The ... I put in there is really several screens of apparently normal sequence in the real message.

I'm not sure why this variant should appear to be a symbolic SV to vcflib; it isn't actually by the time we are looking at it here.

adamnovak commented 1 year ago

OK, it looks like the problem is that this variant overlaps an M and two R characters in the reference FASTA. vg is supposed to read these as N, but for some reason it is not managing to do that here. It puts them into the variant's ref allele, and then vcflib sees an allele that isn't all A, C, T, G, and N, and decides it must be a symbolic variant.

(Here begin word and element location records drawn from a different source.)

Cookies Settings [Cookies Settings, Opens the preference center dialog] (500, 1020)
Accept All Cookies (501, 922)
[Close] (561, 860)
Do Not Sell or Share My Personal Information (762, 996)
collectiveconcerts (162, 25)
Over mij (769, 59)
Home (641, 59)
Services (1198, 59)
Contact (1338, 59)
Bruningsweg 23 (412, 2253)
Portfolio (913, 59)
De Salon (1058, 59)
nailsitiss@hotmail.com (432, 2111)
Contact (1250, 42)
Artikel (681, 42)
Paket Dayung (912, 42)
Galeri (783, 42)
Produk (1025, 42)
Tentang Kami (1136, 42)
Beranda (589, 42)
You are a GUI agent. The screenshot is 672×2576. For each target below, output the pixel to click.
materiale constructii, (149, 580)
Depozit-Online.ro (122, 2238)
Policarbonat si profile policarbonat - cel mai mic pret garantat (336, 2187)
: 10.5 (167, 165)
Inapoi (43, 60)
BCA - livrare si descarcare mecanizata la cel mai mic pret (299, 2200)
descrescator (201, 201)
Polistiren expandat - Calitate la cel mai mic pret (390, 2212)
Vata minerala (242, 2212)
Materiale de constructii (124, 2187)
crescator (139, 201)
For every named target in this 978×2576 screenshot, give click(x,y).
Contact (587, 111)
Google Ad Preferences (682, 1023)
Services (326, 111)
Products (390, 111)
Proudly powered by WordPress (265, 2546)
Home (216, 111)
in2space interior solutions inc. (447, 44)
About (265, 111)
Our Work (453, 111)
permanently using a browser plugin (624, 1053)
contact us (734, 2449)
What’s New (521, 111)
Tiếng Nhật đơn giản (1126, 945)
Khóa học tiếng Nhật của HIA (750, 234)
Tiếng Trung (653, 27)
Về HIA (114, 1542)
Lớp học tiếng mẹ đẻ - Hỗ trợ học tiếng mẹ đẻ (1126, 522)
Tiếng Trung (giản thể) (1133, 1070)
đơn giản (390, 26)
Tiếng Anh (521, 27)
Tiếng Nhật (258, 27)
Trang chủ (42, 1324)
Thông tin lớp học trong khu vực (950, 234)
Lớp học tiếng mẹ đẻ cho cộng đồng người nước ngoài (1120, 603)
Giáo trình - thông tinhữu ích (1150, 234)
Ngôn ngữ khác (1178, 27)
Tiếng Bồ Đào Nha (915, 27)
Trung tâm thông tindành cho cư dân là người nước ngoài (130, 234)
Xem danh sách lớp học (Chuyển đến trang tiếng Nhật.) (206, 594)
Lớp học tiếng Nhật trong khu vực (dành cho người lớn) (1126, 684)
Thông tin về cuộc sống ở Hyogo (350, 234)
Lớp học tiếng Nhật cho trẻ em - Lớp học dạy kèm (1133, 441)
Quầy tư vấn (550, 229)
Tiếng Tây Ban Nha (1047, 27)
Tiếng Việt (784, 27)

adamnovak commented 1 year ago

OK, I've updated #3866 so that I can run:

time vg construct -C -S -f -R 3 -r hs37d5.fa -v ALL.wgs.phase3_shapeit2_mvncall_integrated_v5c.20130502.sites.vcf.gz -t 1 -m 32 >3.vg

And I can get:

Restricting to 3 from 1 to end
warning:[vg::Constructor] Multiallelic SVs cannot be canonicalized by vcflib; skipping variants like: 3 81877   .   C   <CN0>,<CN2>,<CN3>   100 PASS    AC=2,1,1;AF=0.000399361,0.000199681,0.000199681;AFR_AF=0,0,0;AMR_AF=0,0,0;AN=5008;CS=DUP_gs;DP=18430;EAS_AF=0,0,0;END=119932;EUR_AF=0.001,0.001,0.001;NS=2504;SAS_AF=0.001,0,0;SVTYPE=CNV;VT=SV
warning:[vg::Constructor] vcflib could not canonicalize some SVs to base-level sequence; skipping variants like: 3  204866  .   A   <INS:ME:LINE1>  100 PASS    AC=1;AF=0.000199681;AFR_AF=0;AMR_AF=0;AN=5008;CS=L1_umary;DP=20790;EAS_AF=0;EUR_AF=0.001;MEINFO=LINE1,5392,5978,+;NS=2504;SAS_AF=0;SVLEN=586;SVTYPE=LINE1;TSD=GACCAGGGAAATAATGTAAATG;VT=SV
warning:[vg::Constructor] Unsupported IUPAC ambiguity codes found in 3; coercing to N.

real    4m29.653s
user    4m27.040s
sys 0m2.453s

So that PR should now fix this issue, and similar issues should get better error messages.